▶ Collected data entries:
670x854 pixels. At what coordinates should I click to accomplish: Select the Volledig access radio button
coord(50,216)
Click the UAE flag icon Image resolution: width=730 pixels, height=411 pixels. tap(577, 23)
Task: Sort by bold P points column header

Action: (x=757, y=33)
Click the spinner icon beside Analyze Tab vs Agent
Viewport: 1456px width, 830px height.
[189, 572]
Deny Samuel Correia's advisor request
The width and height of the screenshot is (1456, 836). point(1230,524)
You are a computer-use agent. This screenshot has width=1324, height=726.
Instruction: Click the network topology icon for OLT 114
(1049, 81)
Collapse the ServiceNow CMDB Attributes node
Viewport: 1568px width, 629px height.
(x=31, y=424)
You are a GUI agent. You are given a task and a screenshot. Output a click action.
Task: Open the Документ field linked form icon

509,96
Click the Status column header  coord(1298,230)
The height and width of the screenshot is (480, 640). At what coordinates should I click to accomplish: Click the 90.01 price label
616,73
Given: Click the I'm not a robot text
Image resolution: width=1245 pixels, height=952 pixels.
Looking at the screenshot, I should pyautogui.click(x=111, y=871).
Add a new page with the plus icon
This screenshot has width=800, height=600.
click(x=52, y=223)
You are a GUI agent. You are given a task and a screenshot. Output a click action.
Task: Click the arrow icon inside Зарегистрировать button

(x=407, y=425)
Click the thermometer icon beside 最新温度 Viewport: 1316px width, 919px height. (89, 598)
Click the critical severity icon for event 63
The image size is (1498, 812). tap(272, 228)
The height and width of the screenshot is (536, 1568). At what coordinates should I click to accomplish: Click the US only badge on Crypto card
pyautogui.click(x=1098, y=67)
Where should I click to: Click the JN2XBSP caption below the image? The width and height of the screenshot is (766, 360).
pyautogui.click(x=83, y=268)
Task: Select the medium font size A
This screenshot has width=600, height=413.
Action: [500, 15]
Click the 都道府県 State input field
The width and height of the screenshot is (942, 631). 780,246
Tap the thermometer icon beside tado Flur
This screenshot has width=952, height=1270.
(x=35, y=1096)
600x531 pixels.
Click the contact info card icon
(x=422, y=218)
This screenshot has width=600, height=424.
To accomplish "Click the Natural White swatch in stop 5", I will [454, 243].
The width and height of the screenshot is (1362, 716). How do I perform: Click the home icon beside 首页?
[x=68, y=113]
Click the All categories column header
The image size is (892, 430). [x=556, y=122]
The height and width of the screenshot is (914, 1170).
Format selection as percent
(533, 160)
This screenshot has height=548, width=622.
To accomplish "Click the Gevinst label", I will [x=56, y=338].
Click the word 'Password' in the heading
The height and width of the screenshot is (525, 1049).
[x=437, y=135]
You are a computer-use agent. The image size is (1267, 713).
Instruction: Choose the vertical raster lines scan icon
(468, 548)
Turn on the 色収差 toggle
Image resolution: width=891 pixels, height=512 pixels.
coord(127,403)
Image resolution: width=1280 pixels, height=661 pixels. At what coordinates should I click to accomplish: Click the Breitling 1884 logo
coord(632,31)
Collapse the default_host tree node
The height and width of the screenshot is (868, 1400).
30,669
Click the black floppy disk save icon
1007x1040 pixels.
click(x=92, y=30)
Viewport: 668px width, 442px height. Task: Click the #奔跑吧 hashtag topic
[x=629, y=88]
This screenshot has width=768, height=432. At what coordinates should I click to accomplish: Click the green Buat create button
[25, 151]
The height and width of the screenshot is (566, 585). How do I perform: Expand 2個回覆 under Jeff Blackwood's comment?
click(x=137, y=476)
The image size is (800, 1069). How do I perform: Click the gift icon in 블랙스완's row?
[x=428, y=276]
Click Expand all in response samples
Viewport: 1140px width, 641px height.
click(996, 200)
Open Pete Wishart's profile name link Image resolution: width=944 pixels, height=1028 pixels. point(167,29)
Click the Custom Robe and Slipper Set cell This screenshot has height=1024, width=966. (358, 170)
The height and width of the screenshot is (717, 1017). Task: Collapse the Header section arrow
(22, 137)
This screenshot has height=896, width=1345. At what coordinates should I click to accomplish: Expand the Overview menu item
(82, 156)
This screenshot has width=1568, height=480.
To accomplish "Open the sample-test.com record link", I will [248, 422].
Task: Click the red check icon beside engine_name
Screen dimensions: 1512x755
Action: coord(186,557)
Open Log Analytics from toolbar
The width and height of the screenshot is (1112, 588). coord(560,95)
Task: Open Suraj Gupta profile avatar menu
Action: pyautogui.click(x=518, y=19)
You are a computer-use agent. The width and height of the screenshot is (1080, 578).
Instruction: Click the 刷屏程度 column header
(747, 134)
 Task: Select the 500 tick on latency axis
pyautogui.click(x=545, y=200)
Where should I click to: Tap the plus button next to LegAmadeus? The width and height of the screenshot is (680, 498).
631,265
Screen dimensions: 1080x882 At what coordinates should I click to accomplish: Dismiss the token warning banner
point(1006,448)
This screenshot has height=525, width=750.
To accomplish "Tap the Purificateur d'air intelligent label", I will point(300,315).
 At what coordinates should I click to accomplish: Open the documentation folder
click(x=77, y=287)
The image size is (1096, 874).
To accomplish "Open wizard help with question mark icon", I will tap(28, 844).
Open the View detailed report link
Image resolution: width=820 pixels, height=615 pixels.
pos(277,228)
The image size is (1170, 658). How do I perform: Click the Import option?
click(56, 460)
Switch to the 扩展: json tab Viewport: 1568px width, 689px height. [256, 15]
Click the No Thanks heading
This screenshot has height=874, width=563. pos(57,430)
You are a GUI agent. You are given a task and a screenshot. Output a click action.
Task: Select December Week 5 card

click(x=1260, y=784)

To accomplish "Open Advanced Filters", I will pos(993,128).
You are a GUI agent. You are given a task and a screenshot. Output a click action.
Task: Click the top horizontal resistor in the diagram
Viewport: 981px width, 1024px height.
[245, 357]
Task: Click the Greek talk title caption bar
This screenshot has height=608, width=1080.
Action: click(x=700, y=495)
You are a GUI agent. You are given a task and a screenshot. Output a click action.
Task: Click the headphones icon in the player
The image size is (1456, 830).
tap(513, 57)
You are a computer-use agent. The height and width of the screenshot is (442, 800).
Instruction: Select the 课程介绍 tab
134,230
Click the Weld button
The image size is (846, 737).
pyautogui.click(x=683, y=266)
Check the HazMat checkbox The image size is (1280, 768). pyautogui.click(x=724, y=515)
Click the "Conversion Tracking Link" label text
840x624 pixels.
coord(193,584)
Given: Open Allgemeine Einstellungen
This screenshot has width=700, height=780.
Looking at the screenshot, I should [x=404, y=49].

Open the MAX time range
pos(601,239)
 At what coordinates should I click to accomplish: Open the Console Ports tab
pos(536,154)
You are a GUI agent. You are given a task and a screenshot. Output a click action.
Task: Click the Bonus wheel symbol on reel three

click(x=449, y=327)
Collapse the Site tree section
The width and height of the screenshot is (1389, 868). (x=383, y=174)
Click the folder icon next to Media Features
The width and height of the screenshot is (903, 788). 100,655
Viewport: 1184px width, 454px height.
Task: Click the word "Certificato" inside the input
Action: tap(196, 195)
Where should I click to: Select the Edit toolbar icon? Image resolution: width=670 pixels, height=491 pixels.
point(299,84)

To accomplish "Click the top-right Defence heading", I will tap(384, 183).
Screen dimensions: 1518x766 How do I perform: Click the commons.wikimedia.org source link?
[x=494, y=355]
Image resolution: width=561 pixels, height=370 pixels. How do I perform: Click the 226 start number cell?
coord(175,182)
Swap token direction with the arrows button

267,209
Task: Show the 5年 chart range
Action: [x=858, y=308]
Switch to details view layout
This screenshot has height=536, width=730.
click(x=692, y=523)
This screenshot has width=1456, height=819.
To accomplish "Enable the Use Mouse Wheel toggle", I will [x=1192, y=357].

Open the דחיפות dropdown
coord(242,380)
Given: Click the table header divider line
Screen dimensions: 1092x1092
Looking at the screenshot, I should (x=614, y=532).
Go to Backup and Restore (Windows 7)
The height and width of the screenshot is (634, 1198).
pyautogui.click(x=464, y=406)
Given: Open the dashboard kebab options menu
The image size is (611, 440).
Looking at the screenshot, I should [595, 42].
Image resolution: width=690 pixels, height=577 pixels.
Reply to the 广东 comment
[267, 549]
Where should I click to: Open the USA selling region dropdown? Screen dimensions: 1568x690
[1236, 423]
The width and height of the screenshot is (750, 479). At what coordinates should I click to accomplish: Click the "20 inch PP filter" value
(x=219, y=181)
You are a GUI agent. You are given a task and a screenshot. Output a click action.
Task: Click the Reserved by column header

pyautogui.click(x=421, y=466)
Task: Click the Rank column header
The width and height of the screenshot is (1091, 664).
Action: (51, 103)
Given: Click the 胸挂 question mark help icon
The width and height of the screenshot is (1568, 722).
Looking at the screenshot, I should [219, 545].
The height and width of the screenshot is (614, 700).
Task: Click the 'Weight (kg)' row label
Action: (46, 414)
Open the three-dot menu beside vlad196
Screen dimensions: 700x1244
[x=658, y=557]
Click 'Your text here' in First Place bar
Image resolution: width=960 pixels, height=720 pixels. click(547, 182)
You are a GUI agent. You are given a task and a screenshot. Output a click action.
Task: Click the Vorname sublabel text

▶ PROBLEM: Exactly as they stand, set down the lines from the top of the data through the line with "Click the thermometer".

▶ OUTPUT:
670x854 pixels. At what coordinates should I click to accomplish: Select the Volledig access radio button
coord(50,216)
Click the UAE flag icon Image resolution: width=730 pixels, height=411 pixels. tap(577, 23)
Task: Sort by bold P points column header

Action: (x=757, y=33)
Click the spinner icon beside Analyze Tab vs Agent
Viewport: 1456px width, 830px height.
[189, 572]
Deny Samuel Correia's advisor request
The width and height of the screenshot is (1456, 836). point(1230,524)
You are a computer-use agent. This screenshot has width=1324, height=726.
Instruction: Click the network topology icon for OLT 114
(1049, 81)
Collapse the ServiceNow CMDB Attributes node
Viewport: 1568px width, 629px height.
(x=31, y=424)
You are a GUI agent. You are given a task and a screenshot. Output a click action.
Task: Open the Документ field linked form icon

509,96
Click the Status column header  coord(1298,230)
The height and width of the screenshot is (480, 640). At what coordinates should I click to accomplish: Click the 90.01 price label
616,73
Given: Click the I'm not a robot text
Image resolution: width=1245 pixels, height=952 pixels.
Looking at the screenshot, I should pyautogui.click(x=111, y=871).
Add a new page with the plus icon
This screenshot has width=800, height=600.
click(x=52, y=223)
You are a GUI agent. You are given a task and a screenshot. Output a click action.
Task: Click the arrow icon inside Зарегистрировать button

(x=407, y=425)
Click the thermometer icon beside 最新温度 Viewport: 1316px width, 919px height. (89, 598)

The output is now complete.